AKW-Bau in Weißrussland: Mit Milliarden aus Moskau

In vier Jahren soll Weißrusslands erstes Kernkraftwerk in Ostrowez ans Netz gehen. Die Regierung verhindert den Ausbau alternativer Energien.

In der weißrussischen Verfassung steht, dass das Land atomfreie werden soll. Laut Präsident Lukaschenko gilt das aber nur für Waffen. Bild: dpa

MINSK taz | Die Baustelle liegt gerade mal 23 Kilometer von der Grenze zu Litauen entfernt – und 55 von Vilnius, der Hauptstadt des EU-Landes. Über 6 Milliarden Dollar sollen die beiden Reaktoren in Ostrowez kosten, die Weißrussland unabhängiger machen sollen von Russland. Hinzu kommen mehrere Milliarden für den Stromnetzumbau.

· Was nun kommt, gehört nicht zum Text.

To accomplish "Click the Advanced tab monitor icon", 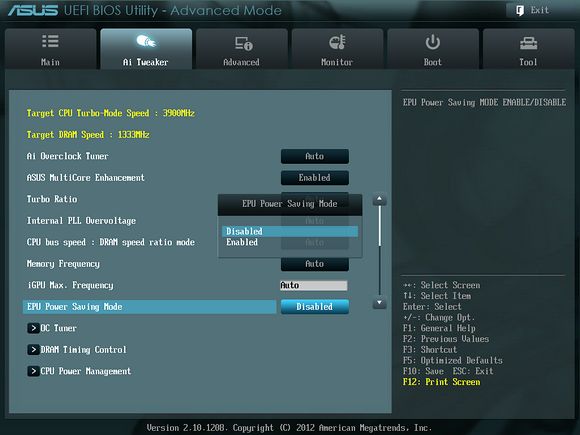I will [x=243, y=43].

Tatsächlich hängt die Energieversorgung bis heute so gut wie vollständig von russischen Gas- und Öllieferungen ab. Aber auch der 10-Milliarden-Dollar-Kredit für das neue AKW stammt aus Moskau, und die beiden 1.200-Megawatt-Meiler baut die Firma Atomstroyexport, die zum russischen Staatskonzern Rosatom gehört. Daher halten Kritiker des Projekts die These von der Abnabelung von Moskau für Unsinn.

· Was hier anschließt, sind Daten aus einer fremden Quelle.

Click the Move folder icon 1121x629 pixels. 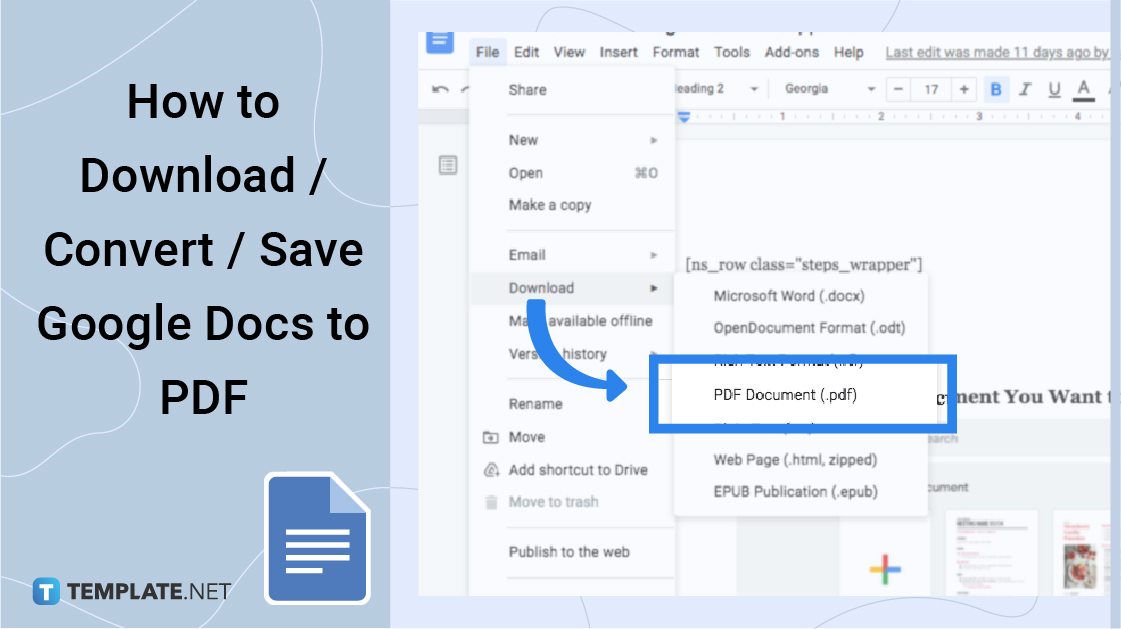click(x=491, y=437)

Trotzdem soll in dem Land, in dem die Explosion des Tschernobyl-Reaktors vor 28 Jahren die schlimmsten Verseuchungen angerichtet hat, nun die Atomkraft eine Renaissance erleben. Dabei sind noch immer 22 Prozent der landwirtschaftlichen Flächen radioaktiv belastet. Seit 1986 wurden 135.000 Menschen umgesiedelt.

Russlands Präsident Wladimir Putin und sein weißrussisches Pendant Alexander Lukaschenko bezeichnen das Modell „AKW 2006“ als das weltweit sicherste – doch bisher ist keines dieser Kraftwerke am Netz. Pannen auf der Baustelle bei St. Petersburg, wo ein Reaktor gleicher Bauart entsteht, lassen starke Zweifel an der Sicherheit aufkommen.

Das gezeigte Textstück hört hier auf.